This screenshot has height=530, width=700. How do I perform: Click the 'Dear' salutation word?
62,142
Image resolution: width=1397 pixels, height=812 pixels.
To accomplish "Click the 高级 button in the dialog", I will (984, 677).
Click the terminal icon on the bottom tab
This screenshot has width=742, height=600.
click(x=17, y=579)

◆ Task to carry out: Every entry is to be repeated precisely as it stands.

◆ Expected answer:
This screenshot has height=530, width=700. How do I perform: Click the 'Dear' salutation word?
62,142
Image resolution: width=1397 pixels, height=812 pixels.
To accomplish "Click the 高级 button in the dialog", I will (984, 677).
Click the terminal icon on the bottom tab
This screenshot has width=742, height=600.
click(x=17, y=579)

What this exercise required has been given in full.